## What is expected:
Skip the images and repeat every entry word for word.

[[ Supplied information, beginning ]]

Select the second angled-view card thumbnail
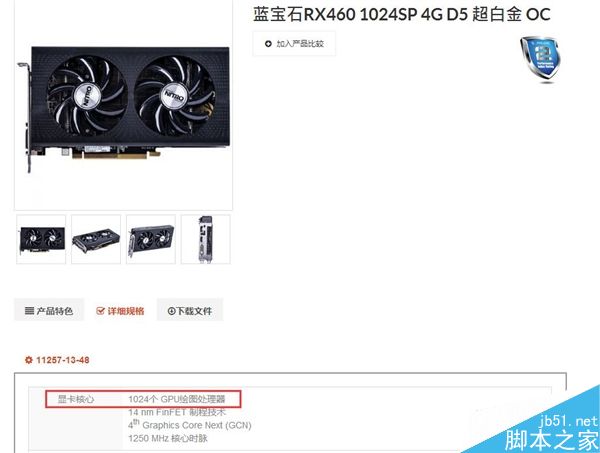Screen dimensions: 600x453 coord(96,239)
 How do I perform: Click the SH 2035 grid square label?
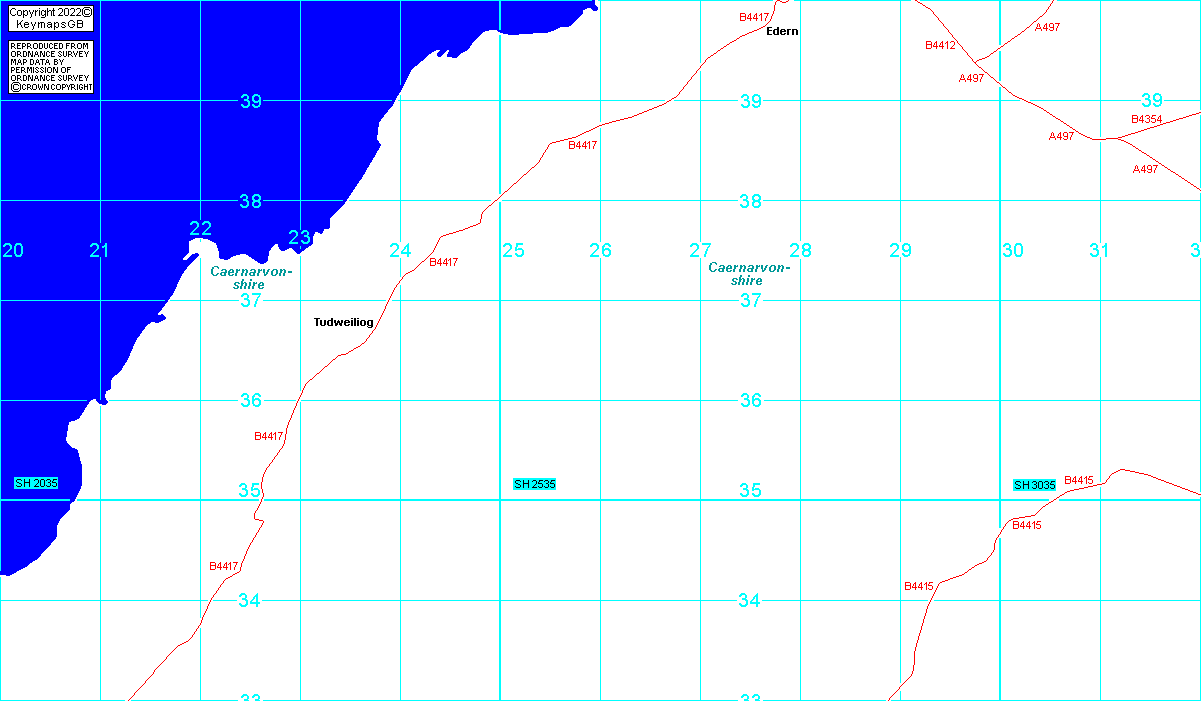coord(36,484)
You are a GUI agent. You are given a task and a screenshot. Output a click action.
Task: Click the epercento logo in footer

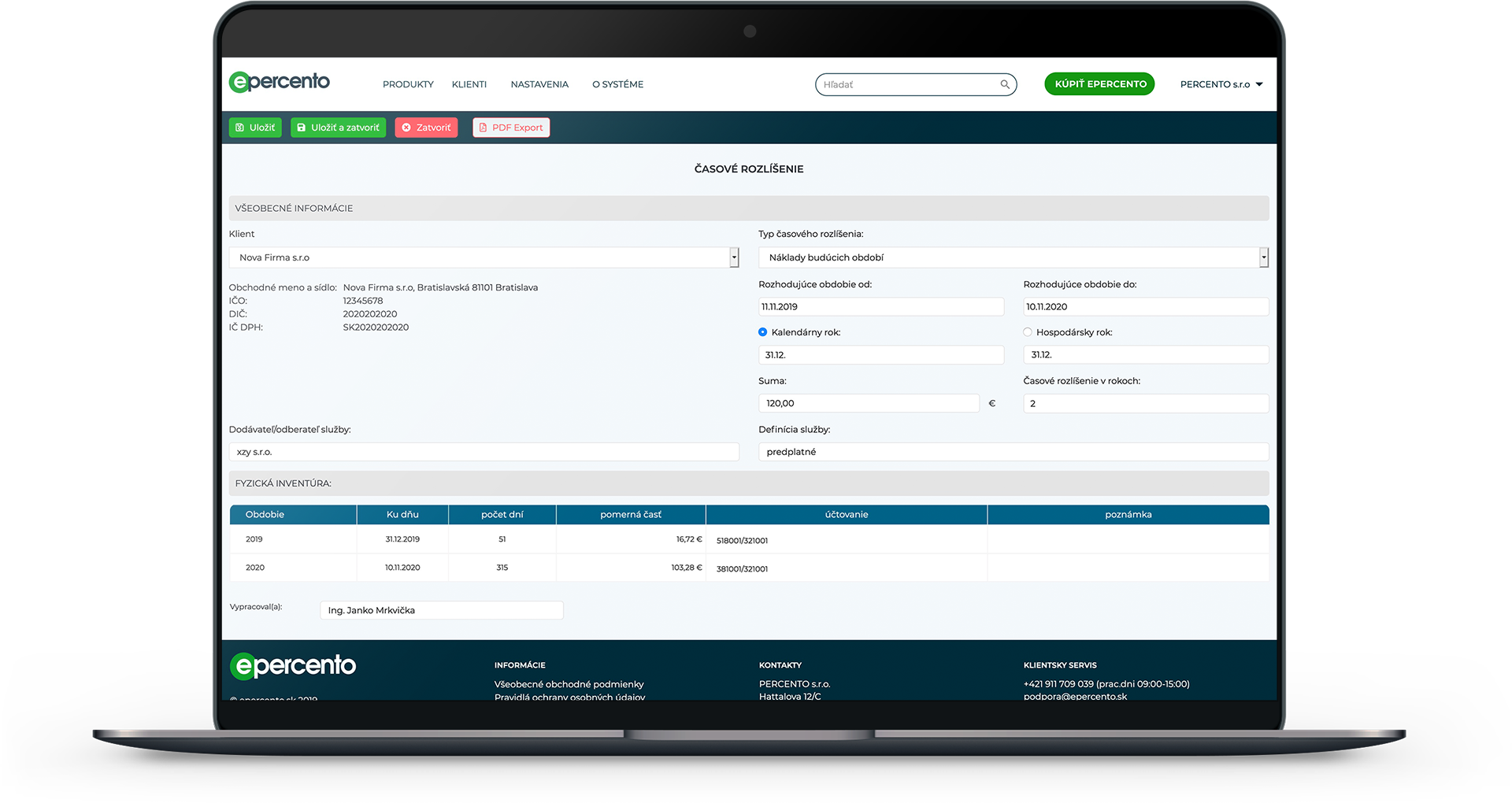click(x=293, y=666)
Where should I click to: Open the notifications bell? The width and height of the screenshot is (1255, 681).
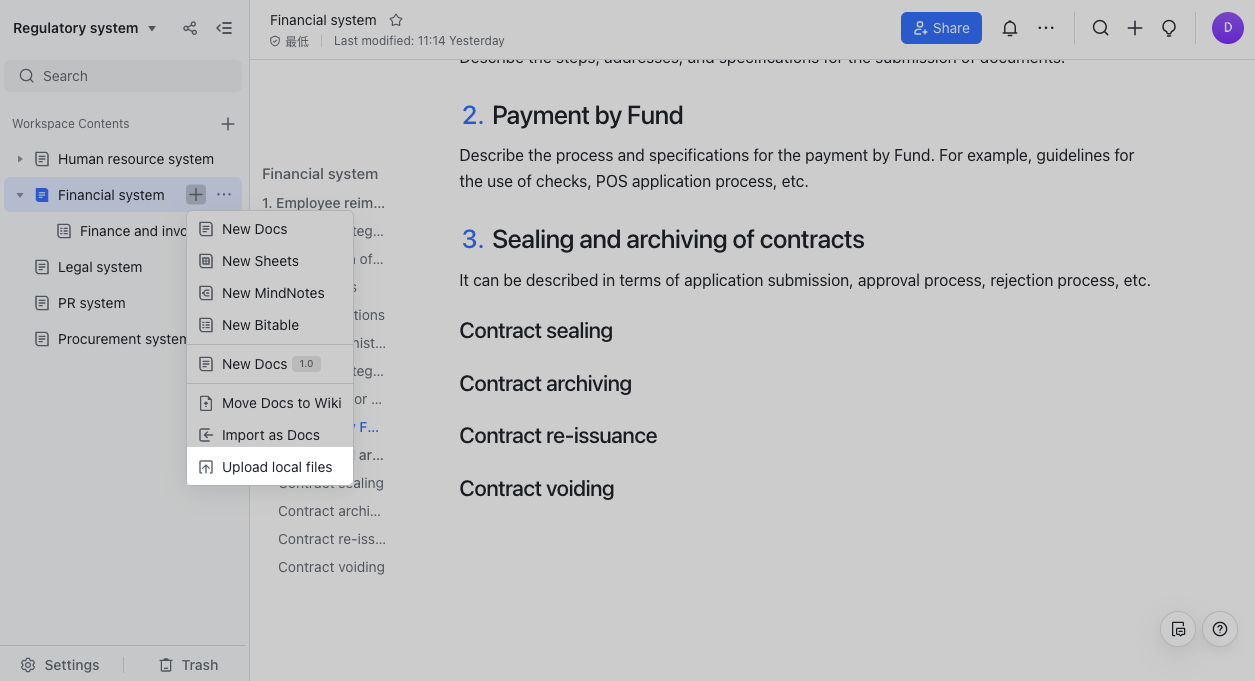(1010, 28)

[[ Supplied information, end ]]

## Task response:
Select the second angled-view card thumbnail
Screen dimensions: 600x453 coord(96,239)
 How do I perform: Click the SH 2035 grid square label?
coord(36,484)
You are a GUI agent. You are given a task and a screenshot. Output a click action.
Task: Click the epercento logo in footer

click(x=293, y=666)
Where should I click to: Open the notifications bell? The width and height of the screenshot is (1255, 681).
(1010, 28)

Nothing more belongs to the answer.